• [WORK TASK]
What you return should be each line of the data containing the string "agent".

• [RECORDS FOR THE TASK]
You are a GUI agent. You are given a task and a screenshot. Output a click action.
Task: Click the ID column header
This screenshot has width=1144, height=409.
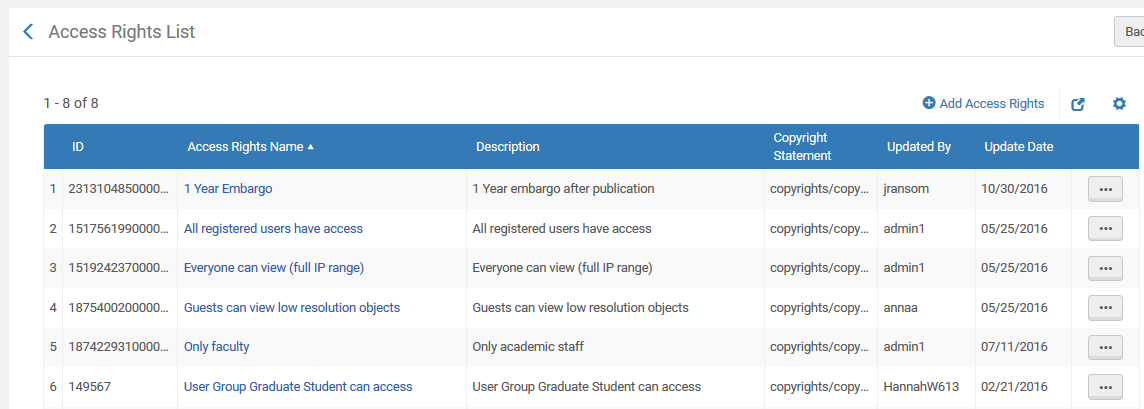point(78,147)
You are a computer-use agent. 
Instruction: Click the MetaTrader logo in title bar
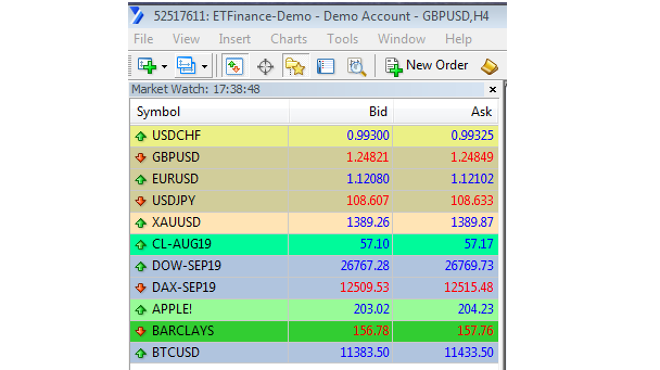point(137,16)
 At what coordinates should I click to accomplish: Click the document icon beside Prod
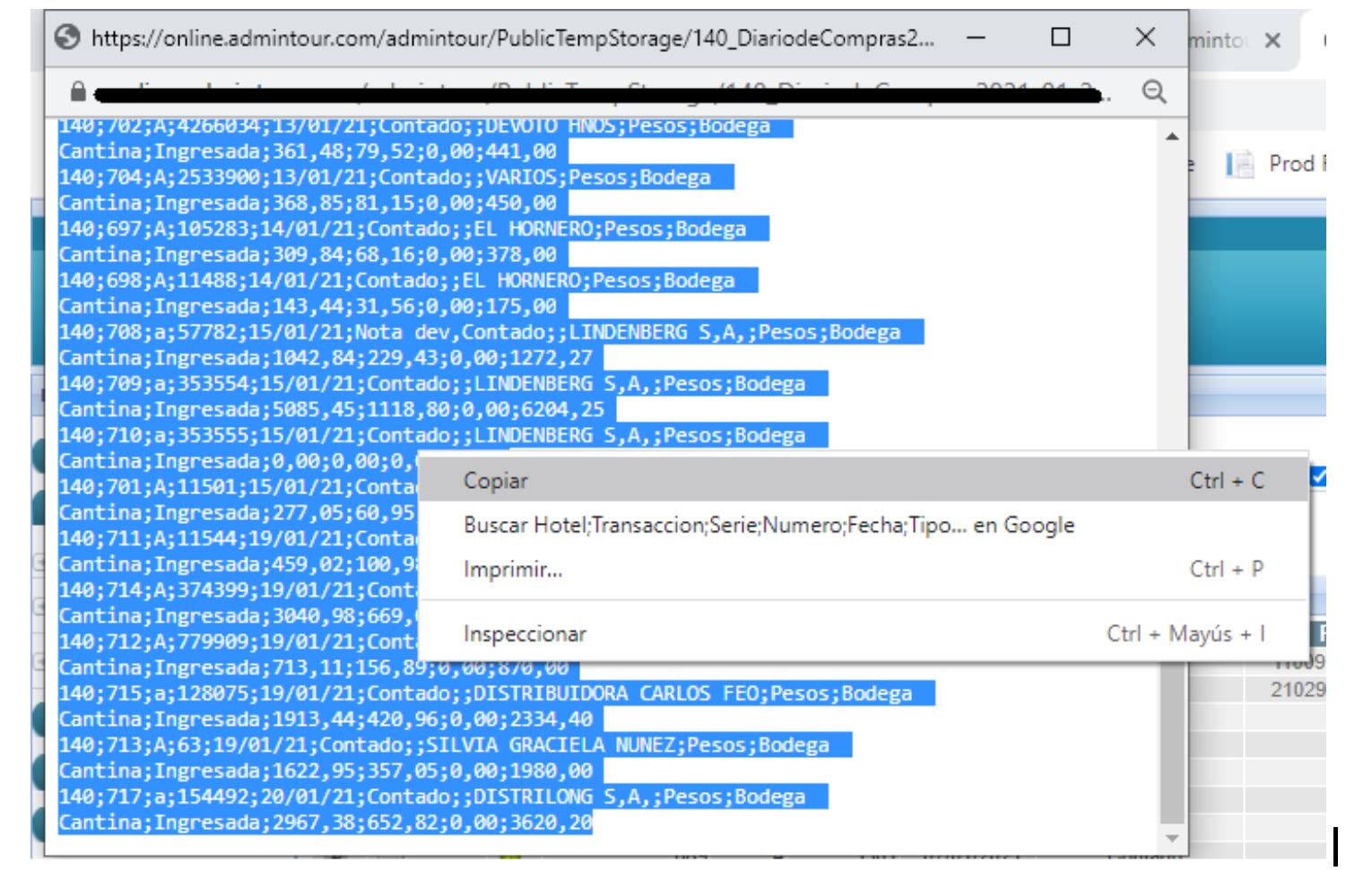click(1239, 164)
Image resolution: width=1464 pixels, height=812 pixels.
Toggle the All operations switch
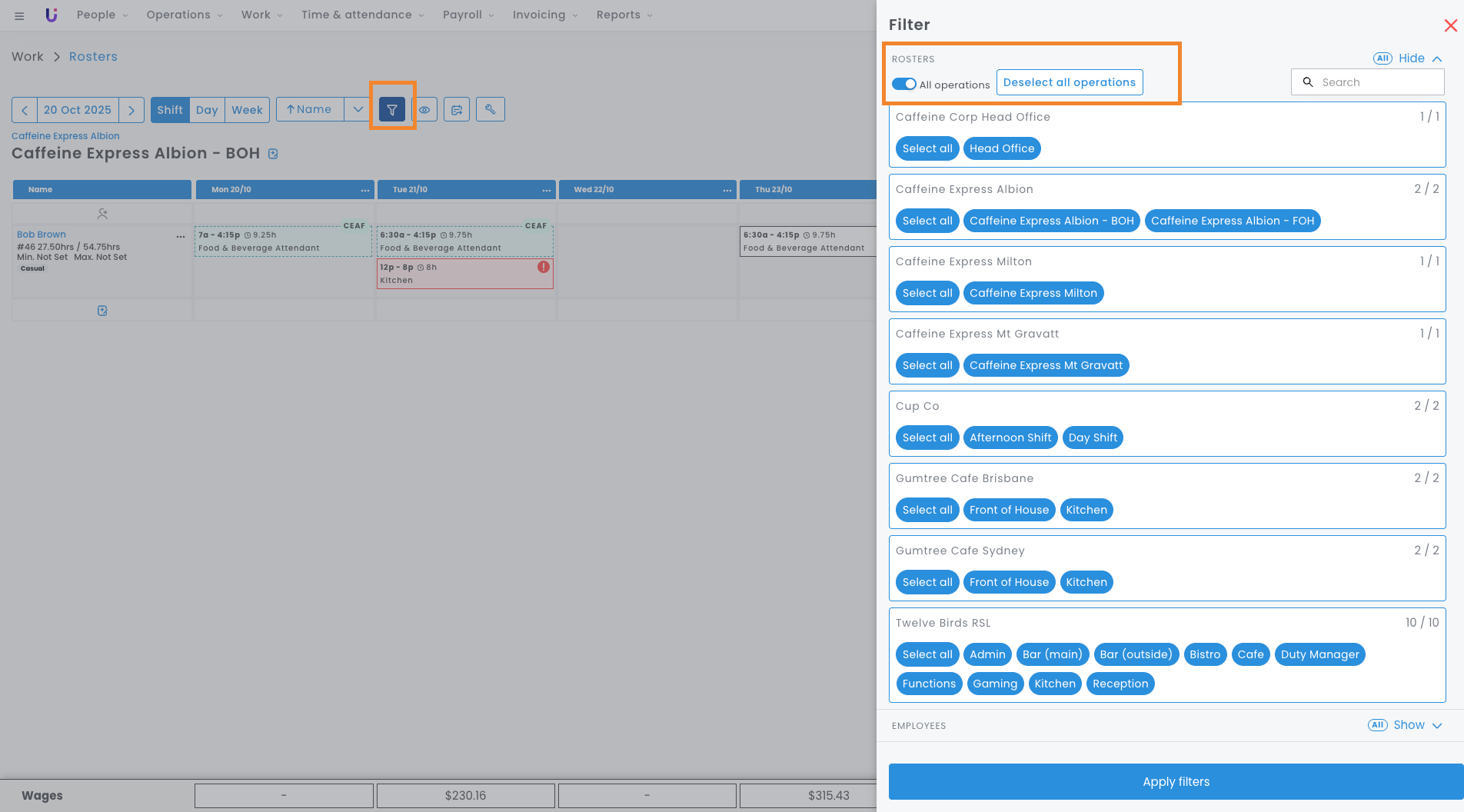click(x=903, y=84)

...

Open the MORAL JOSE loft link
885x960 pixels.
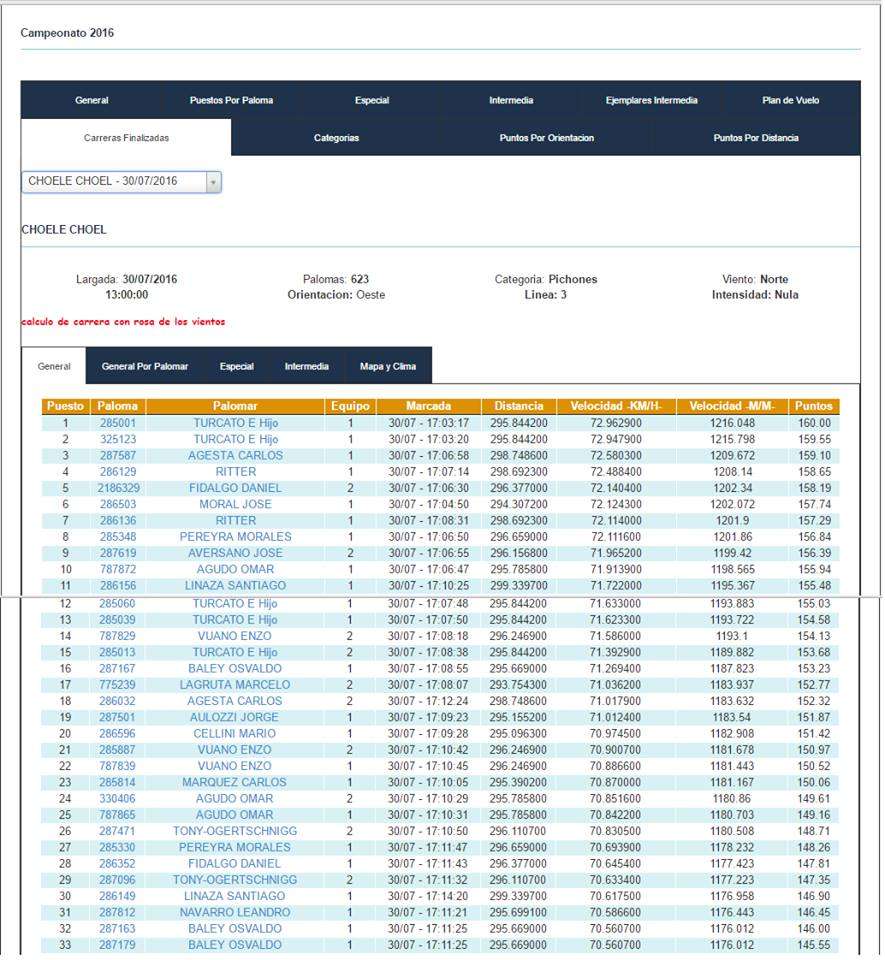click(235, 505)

• [RESULT]
You are a GUI agent. You are given a task and a screenshot. Output a click action.
You are a computer-use agent. 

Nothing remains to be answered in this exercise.